Thomas Campbell, the Metropolitan Museum of Art’s director, weighed in today on the two lawsuits that accuse the museum of purposely misleading the public about its $25 admission fee being merely a suggested contribution. In a statement posted on the museum’s website, Campbell says, “The recommended admission policy is clearly posted at all entry points to the Museum’s Main Building and The Cloisters, on all printed materials, and on our website.” All visitors have to do is read the fine print, and (allegedly) argue with museum staffers.
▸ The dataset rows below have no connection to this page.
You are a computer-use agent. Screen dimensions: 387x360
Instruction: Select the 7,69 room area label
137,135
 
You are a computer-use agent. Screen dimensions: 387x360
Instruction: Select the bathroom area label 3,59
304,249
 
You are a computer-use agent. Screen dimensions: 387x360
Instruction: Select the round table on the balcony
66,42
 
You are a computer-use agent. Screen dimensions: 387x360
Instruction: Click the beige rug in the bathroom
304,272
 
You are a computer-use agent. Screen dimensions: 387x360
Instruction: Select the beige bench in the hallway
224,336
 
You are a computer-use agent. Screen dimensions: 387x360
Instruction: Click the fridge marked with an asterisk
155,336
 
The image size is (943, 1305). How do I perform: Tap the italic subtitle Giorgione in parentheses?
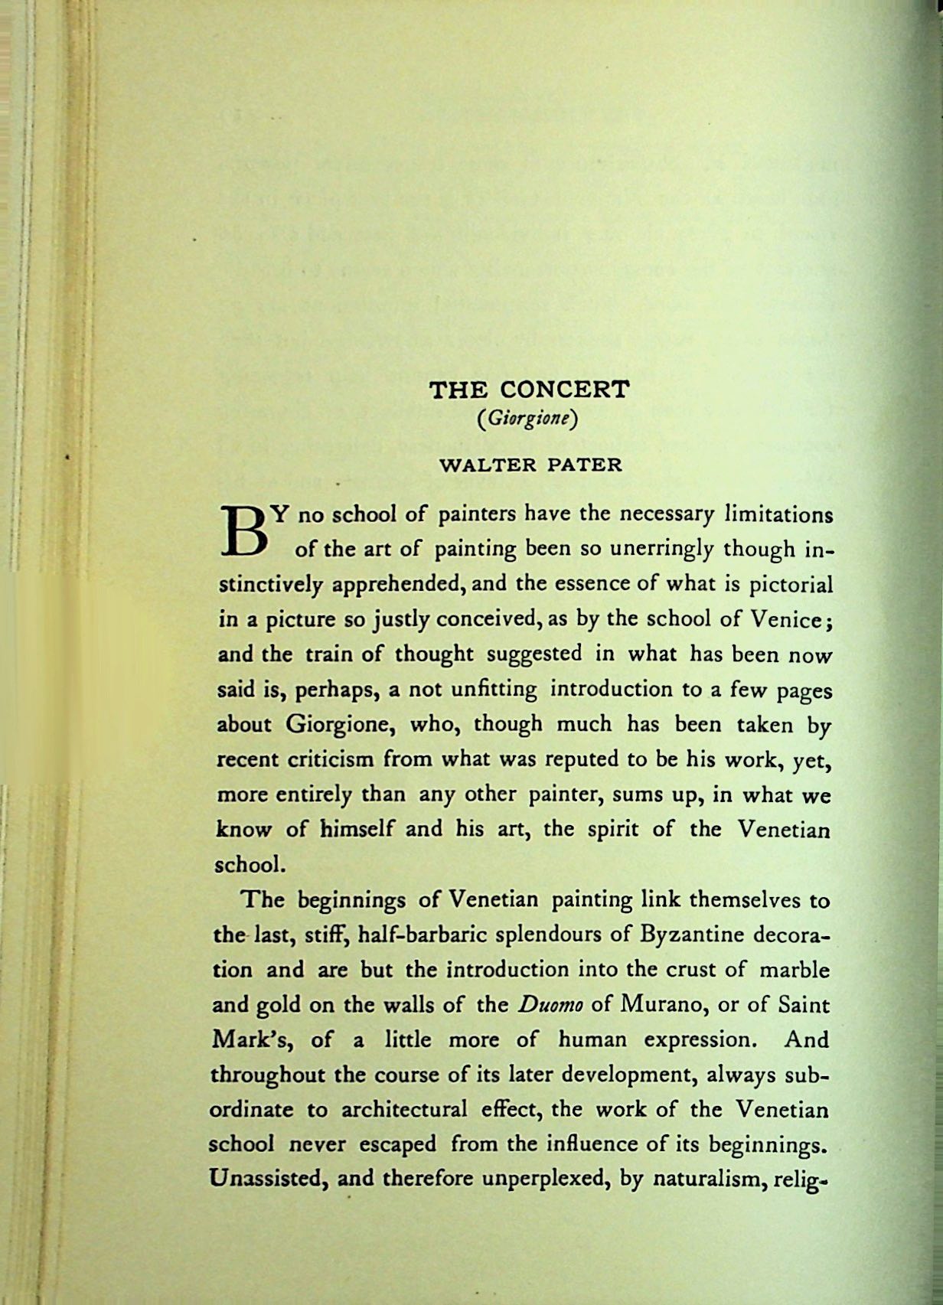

It does say “Recommended” in small type below the admission price on all of the museum’s signs. The website features the additional phrase “To help cover the costs of exhibitions, we ask that you please pay the full recommended amount.” Visitors are encouraged to save time buy buying tickets in advance online, and are only given the option of paying the suggested price. The incredibly fine print at the bottom of the page reads:
By agreeing to purchase these tickets in advance and online, you are agreeing to pay the full recommended admission of $25 for adults, $17 for senior citizens (65 and older) and $12 for students. If you would like to pay less than the recommended admission, please go directly to The Metropolitan Museum of Art to pay as you wish.
Campbell also says, “Should a visitor ask a cashier about the admission policy, the message is always equally clear: the amount is voluntary; please pay what you wish.” However, a former Met supervisor who plans to provide evidence in the suit told the Post recently that he was frequently told to threaten people who didn’t pay the full amount. “I arranged for security officers to forcibly remove the museum visitors who demanded entry without paying,” he said. It’s not hard to see how that might leave some visitors confused about the admissions policy.
The headline has been updated for clarity.